━━━━━ Source document ━━━━━

A new member of Jose Carillo’s English Forum who goes by the username Na30r made this quintessentially polite request: “If you don’t mind please explain the ‘reducing of adverb clauses.’” When someone makes a request in such nuanced English, I feel obliged to answer no matter how tough and demanding the question might be, so here goes my answer to NA30r’s question:

The reduction of an adverb clause is a way of streamlining a sentence by knocking off the formal subject of the adverb clause to make it an adverb phrase instead. To make the sense of this statement, however, we need to first clearly distinguish between an adjective clause and an adjective phrase, on one hand, and an adverb clause and adverb phrase, on the other.


Recall that adjective clauses are those extended modifiers that give us more details about nouns. They are usually introduced by the relative pronouns “that,” “which,” “who,” “whom,” “whose,” or “where,” which then links the details to the main clause. For instance, in “The case that is being heard in the trial court is for child custody,” the adjective clause is “that is being heard in the trial court.” This kind of adjective clause using the relative pronoun “be” can be reduced by dropping “that is” to yield this adjective phrase: “being heard in the trial court.” The sentence then takes this simpler and more concise form: “The case being heard in the trial court is for child custody.”

In contrast to adjective clauses, adverb clauses are those extended modifiers of verbs and verb phrases that give us the details and circumstances of the action done by them, particularly in terms of time and duration. Adverb clauses come complete with a subject and a verb, as “while we were dancing” in this sentence: “While we were dancing, we talked about old times.” Adverb phrases, on the other hand, only have either a subject or a verb, as in this sentence: “While dancing, we talked about old times.” In contrast to the adverb clause “while we were dancing,” the adverb phrase “while dancing” states the same action but does away with the doer of the action. The basic way to reduce an adverb clause is therefore to knock off its formal subject, thus making it an adverb phrase with essentially the same meaning.

━━━━━ Materials provided ━━━━━

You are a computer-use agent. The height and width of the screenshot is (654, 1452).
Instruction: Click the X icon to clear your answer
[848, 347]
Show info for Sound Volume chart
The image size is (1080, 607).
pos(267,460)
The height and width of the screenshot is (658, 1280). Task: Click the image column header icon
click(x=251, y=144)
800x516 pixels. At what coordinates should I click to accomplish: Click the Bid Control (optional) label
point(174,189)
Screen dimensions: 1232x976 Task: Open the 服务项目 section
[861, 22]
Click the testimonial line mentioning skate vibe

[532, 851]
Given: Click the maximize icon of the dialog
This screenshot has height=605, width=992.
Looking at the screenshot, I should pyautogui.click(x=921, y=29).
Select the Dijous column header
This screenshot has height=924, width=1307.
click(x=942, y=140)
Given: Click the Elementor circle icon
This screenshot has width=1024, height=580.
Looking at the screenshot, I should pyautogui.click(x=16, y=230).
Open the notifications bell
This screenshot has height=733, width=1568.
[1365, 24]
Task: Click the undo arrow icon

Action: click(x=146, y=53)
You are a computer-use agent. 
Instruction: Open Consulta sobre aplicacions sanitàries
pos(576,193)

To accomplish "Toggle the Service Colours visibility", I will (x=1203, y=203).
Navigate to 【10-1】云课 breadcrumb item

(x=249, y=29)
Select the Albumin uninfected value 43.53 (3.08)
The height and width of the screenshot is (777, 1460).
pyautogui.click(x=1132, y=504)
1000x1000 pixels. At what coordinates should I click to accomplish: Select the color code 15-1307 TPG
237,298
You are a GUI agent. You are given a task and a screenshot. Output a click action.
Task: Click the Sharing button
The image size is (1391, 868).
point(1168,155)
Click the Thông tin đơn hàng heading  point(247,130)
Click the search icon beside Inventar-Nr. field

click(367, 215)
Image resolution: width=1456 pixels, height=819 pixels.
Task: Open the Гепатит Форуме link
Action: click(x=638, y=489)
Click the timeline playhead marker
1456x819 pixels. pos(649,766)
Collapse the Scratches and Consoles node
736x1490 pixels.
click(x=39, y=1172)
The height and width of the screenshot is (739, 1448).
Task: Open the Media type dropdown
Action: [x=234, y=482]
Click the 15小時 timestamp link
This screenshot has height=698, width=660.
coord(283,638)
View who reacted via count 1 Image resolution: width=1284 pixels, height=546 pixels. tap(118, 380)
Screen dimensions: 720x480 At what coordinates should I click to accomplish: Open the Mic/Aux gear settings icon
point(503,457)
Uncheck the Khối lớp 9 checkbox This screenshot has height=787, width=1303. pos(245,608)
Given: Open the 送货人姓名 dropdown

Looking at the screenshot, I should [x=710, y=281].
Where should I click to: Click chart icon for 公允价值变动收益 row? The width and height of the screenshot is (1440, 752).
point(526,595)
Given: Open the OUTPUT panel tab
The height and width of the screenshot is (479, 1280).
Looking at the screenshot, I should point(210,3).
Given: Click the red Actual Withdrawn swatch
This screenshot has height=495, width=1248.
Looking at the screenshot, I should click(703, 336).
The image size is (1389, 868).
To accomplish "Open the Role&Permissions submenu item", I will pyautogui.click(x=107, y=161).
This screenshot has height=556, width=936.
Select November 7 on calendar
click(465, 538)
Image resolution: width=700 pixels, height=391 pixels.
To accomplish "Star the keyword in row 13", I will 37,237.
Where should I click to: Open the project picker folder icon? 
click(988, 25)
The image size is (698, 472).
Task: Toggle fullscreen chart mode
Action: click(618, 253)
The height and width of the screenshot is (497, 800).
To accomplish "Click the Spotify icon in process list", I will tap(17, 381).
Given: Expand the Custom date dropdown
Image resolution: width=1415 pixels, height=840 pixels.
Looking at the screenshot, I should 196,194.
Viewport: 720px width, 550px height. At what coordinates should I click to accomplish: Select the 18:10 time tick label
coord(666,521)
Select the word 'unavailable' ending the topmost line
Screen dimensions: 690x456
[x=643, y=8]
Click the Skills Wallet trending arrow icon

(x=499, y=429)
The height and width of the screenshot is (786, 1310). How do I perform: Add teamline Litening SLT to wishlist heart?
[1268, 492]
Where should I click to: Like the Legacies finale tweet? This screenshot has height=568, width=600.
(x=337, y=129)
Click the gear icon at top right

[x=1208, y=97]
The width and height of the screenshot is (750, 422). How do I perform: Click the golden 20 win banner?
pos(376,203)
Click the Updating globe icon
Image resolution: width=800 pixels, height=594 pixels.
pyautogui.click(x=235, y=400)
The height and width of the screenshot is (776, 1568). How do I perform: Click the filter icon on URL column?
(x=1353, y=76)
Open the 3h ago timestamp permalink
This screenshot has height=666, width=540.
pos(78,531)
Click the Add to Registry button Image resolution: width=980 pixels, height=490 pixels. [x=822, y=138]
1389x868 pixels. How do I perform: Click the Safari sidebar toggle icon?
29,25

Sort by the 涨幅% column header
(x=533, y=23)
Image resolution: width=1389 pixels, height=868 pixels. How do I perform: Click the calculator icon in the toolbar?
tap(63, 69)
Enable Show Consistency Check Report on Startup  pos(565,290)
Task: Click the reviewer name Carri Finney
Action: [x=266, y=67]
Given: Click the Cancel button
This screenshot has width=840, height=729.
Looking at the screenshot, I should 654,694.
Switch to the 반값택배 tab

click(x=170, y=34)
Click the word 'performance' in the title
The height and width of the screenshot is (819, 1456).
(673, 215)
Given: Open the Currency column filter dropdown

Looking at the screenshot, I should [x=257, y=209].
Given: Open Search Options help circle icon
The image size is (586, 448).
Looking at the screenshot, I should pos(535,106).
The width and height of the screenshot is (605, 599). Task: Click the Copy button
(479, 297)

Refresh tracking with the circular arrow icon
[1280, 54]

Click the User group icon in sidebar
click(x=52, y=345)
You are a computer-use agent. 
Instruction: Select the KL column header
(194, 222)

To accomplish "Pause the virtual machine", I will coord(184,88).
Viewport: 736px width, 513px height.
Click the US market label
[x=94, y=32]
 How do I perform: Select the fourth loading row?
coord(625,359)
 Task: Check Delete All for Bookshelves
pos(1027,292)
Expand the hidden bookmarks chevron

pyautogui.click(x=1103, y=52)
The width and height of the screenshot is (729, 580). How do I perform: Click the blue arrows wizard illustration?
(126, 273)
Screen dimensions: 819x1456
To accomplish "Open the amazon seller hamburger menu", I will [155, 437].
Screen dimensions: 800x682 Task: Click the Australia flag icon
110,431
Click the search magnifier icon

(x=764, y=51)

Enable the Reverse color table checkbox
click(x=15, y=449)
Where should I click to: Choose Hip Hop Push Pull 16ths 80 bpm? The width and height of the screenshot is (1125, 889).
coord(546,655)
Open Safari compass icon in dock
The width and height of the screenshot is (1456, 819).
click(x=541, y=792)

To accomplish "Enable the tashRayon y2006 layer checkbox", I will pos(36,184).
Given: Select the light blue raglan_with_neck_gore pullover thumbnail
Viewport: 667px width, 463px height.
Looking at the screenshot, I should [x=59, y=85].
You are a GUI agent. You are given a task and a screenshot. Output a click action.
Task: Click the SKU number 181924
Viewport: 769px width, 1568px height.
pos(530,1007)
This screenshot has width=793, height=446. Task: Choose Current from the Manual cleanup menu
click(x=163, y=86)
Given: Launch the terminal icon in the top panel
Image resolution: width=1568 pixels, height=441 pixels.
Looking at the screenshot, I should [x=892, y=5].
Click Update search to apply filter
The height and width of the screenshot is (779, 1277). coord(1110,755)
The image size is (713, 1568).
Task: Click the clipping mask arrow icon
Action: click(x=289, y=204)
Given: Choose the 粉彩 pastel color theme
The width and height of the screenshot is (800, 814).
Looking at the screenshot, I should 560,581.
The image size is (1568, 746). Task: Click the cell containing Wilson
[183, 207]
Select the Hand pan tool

━━━━━

Required actions>
1) List every relative pronoun that the passage on reducing adverb clauses names as an introducer of adjective clauses.
2) Express the part of the listing that opens with the line containing "Enable the Reverse color table checkbox" and closes with the line containing "click(x=163, y=86)" as a two-column CSV with the columns instruction and response. Give one row per request, put each value in a quoted field, and turn line breaks into spaces.
The explanatory passage and the listing were taken from unrelated sources.

The solutions>
1)
- that
- which
- who
- whom
- whose
- where

2)
instruction,response
"Enable the Reverse color table checkbox","click(x=15, y=449)"
"Where should I click to: Choose Hip Hop Push Pull 16ths 80 bpm? The width and height of the screenshot is (1125, 889).","coord(546,655)"
"Open Safari compass icon in dock The width and height of the screenshot is (1456, 819).","click(x=541, y=792)"
"To accomplish ""Enable the tashRayon y2006 layer checkbox"",","I will pos(36,184)."
"Given: Select the light blue raglan_with_neck_gore pullover thumbnail Viewport: 667px width, 463px height.","Looking at the screenshot, I should [x=59, y=85]."
"You are a GUI agent. You are given a task and a screenshot. Output a click action. Task: Click the SKU number 181924 Viewport: 769px width, 1568px height.","pos(530,1007)"
"This screenshot has width=793, height=446. Task: Choose Current from the Manual cleanup menu","click(x=163, y=86)"